-- Excerpt --

Content starts

Health Poverty Action

To continue benefiting the communities we work with around the world, Find Your Feet has recently formed a partnership with Health Poverty Action.

As the funding landscape changes, smaller NGOs are finding it necessary to explore new ways of working in order to secure the long term sustainability of their work. We’re partnering with Health Poverty Action to ensure our work, and the relationships we have built with communities over the years, will remain as strong as ever in the future.

We have chosen to join with Health Poverty Action because of our similar values, and the complementary nature of our work.

They work with communities in 15 countries across Africa, Asia and Latin America to improve health. They do not see health as a simple medical issue, but instead work to tackle all of the social factors that impact on health, including education, sanitation, nutrition and livelihoods. This approach to tackle the root causes of poverty and poor health fits well with our own work to help communities improve their farming techniques, and develop profitable livelihoods. Without addressing these challenges in people’s lives, it is impossible to achieve good health, and we are excited to develop our work further in partnership with Health Poverty Action.

Content ends

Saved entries
Content starts

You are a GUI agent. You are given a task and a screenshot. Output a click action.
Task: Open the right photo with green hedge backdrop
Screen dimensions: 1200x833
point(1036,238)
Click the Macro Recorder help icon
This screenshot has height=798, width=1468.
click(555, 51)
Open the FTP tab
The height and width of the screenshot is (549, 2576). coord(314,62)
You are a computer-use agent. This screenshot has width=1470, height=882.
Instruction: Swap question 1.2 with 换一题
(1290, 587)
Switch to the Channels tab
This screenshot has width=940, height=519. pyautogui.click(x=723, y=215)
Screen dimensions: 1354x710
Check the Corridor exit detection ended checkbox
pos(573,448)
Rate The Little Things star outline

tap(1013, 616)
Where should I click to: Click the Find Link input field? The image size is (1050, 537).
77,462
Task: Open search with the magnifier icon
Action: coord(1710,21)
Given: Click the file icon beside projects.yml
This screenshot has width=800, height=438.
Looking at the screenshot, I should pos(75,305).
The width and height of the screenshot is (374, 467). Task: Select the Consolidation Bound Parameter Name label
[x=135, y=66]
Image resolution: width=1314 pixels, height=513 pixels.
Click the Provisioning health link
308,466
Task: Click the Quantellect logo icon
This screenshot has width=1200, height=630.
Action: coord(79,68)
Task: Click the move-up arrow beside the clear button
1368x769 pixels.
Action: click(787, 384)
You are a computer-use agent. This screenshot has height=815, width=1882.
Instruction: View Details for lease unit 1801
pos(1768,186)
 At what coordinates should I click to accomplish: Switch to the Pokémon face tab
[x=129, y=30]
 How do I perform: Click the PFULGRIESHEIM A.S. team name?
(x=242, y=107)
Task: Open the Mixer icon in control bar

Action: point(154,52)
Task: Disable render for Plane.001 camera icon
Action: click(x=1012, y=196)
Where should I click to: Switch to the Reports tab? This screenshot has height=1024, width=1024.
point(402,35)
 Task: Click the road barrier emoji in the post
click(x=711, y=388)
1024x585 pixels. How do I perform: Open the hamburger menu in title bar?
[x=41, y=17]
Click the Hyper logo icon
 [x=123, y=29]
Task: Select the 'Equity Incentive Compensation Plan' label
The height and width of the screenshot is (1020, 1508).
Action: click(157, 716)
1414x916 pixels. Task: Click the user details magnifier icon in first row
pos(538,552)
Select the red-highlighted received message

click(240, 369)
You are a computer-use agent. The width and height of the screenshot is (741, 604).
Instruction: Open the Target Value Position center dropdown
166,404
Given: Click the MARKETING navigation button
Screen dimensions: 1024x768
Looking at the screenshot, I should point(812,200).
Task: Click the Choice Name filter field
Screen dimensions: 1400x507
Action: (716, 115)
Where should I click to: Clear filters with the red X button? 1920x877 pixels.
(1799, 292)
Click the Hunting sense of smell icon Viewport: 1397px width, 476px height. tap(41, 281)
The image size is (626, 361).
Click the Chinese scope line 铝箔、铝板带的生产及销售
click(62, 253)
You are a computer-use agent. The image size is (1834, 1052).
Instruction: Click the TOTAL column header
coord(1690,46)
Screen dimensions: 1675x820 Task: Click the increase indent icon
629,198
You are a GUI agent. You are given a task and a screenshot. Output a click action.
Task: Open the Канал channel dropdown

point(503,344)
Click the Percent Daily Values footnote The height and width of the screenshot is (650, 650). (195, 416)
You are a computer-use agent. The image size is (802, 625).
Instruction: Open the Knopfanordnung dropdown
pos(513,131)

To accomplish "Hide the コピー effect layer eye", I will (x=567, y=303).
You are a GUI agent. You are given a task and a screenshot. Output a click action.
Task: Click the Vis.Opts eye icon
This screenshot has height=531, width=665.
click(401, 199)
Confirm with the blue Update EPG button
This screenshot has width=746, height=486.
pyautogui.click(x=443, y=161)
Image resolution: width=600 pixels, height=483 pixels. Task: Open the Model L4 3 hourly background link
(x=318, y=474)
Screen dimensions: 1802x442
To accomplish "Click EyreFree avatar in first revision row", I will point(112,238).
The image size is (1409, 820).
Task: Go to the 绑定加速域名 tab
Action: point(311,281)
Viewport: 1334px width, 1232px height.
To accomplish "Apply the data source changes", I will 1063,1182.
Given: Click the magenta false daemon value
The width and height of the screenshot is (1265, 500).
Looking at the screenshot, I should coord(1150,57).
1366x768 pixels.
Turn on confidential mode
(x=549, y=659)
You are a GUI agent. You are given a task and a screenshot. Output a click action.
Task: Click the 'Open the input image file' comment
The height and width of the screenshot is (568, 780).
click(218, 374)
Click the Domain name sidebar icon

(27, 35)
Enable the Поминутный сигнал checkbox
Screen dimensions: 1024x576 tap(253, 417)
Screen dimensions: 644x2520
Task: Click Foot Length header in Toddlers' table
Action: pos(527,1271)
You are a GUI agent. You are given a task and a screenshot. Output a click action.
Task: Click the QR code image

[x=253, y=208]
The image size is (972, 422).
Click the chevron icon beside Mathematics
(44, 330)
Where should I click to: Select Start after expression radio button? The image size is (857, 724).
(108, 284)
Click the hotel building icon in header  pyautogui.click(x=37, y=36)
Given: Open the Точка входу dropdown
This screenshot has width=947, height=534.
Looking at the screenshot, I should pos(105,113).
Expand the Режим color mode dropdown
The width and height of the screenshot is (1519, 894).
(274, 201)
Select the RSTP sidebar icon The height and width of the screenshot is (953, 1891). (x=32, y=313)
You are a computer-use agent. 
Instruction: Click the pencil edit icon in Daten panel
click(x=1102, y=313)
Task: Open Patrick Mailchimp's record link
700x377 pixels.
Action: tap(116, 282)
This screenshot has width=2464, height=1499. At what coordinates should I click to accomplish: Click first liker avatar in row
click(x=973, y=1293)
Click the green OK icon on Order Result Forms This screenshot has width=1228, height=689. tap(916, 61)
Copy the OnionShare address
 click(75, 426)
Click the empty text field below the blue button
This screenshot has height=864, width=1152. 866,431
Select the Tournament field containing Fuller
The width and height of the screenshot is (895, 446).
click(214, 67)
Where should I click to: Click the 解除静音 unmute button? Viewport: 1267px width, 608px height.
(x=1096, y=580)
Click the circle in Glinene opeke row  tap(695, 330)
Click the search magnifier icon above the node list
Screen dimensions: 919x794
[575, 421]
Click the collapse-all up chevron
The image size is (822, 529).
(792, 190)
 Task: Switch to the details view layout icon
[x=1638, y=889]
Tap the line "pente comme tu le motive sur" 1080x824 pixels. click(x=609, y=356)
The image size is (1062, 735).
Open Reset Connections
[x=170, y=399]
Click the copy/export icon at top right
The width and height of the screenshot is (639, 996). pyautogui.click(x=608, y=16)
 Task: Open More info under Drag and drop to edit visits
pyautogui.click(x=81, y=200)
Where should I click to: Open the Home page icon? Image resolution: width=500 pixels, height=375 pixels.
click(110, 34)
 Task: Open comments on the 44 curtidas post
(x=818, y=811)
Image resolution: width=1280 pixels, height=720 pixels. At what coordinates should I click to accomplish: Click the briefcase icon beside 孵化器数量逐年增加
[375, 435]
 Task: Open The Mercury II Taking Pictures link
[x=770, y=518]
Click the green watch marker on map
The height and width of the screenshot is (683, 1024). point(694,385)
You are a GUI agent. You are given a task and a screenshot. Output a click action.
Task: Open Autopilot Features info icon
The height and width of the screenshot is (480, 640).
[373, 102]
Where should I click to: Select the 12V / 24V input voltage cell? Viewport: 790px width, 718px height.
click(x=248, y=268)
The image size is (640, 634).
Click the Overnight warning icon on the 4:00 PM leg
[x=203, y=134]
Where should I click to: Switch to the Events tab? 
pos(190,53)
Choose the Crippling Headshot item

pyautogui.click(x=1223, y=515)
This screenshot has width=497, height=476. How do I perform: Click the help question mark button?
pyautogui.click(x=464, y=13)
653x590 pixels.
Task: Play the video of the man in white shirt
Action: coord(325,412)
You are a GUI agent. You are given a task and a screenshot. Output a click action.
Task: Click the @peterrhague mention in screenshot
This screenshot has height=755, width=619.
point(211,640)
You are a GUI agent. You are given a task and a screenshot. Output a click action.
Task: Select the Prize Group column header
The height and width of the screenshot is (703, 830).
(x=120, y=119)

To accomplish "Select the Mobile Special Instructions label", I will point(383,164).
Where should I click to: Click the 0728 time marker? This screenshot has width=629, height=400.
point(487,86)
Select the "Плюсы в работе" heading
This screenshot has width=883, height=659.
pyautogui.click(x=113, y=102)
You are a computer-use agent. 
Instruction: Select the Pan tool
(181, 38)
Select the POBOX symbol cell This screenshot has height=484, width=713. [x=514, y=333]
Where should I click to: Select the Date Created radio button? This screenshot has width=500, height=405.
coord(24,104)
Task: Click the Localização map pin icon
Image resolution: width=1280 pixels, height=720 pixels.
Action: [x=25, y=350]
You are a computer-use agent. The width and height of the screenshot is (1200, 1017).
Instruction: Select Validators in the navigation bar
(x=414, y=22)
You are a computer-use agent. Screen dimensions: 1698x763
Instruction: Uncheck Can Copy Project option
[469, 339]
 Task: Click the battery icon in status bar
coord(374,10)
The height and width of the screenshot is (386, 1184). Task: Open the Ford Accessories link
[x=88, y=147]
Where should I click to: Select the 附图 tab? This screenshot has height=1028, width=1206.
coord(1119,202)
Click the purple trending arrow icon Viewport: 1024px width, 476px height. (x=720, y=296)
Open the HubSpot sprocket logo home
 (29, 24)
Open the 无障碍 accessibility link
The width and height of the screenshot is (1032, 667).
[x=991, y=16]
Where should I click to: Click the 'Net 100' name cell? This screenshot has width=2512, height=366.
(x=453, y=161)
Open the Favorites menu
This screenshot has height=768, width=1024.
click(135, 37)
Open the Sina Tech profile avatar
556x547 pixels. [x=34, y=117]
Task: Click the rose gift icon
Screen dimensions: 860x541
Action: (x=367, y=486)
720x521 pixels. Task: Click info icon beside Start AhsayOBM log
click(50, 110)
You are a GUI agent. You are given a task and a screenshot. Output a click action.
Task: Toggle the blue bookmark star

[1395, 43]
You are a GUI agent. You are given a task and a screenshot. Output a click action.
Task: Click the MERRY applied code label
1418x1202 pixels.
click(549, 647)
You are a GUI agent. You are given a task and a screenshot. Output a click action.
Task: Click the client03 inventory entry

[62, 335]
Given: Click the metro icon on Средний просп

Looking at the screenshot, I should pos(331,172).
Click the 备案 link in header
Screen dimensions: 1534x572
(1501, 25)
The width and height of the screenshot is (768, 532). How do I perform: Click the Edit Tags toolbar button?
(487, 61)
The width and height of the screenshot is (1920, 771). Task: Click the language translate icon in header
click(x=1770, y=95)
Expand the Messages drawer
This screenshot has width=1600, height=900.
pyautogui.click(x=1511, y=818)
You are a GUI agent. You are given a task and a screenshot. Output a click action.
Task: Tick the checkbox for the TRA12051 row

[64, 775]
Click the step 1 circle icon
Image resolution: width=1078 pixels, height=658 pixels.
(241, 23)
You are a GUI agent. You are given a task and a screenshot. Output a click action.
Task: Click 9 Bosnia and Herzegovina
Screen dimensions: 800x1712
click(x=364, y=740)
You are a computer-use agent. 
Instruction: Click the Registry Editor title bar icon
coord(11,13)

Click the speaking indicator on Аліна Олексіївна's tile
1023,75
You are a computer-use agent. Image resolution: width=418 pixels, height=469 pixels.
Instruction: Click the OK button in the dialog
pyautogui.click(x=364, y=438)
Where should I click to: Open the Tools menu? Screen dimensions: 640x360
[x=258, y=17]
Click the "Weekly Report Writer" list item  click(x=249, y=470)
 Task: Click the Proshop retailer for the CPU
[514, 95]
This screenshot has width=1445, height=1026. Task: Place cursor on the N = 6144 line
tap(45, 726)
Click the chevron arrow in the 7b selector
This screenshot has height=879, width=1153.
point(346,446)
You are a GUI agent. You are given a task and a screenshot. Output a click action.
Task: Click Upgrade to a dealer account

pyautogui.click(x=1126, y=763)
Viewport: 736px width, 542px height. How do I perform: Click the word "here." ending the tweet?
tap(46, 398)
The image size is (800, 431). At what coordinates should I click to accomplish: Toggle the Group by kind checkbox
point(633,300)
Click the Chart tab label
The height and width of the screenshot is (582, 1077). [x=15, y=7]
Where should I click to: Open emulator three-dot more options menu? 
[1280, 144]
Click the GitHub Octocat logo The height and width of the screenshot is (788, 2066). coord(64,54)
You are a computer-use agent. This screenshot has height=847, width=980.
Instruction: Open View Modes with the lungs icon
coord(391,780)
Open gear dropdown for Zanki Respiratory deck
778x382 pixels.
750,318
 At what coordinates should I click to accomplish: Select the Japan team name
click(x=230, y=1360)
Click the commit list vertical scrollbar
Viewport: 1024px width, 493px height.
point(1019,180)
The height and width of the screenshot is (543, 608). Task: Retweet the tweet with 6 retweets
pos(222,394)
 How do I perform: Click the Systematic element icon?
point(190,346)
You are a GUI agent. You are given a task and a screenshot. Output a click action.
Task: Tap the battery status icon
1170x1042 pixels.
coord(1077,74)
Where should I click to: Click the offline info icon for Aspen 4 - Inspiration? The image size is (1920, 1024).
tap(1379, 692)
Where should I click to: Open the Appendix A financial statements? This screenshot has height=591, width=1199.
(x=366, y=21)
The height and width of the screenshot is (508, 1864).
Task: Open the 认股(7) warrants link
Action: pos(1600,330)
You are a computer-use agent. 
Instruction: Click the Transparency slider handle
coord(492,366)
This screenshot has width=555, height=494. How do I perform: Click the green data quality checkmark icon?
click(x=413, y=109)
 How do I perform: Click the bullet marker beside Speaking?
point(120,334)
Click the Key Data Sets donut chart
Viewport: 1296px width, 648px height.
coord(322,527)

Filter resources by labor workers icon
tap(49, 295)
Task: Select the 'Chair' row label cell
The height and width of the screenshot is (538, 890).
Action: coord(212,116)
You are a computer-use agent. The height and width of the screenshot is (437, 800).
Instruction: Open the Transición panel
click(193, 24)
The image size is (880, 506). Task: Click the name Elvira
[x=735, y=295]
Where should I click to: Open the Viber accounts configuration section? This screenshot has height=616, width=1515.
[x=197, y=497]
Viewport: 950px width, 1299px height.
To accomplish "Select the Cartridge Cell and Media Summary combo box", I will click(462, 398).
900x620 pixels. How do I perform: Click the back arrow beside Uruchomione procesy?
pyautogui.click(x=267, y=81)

Content ends

-- Set of tasks --
1. Summarize the partnership announcement in two sentences.
2. Continue the partnership announcement past its last sentence.
The saved entries have nothing to do with this work.

-- Your written answers --
1. Find Your Feet has formed a partnership with Health Poverty Action so that its work and its relationships with communities stay strong as the funding landscape changes for smaller NGOs. It chose Health Poverty Action for their similar values and complementary work, since that organization tackles the social factors behind poor health in 15 countries, an approach that fits Find Your Feet's work on farming techniques and livelihoods.

2.
Find Your Feet will initially keep its own brand, but we will continue our work as part of Health Poverty Action. We will become more efficient by sharing internal costs, resources and a management structure. This means we can get the best value from your generous donations. Importantly, the coming together of our expertise and experience will benefit the communities we work with, by providing more holistic projects which tackle poverty and poor health.

The ways you can support us have not changed - in fact we see this as an especially exciting time for our supporters as you watch our work strengthen and grow.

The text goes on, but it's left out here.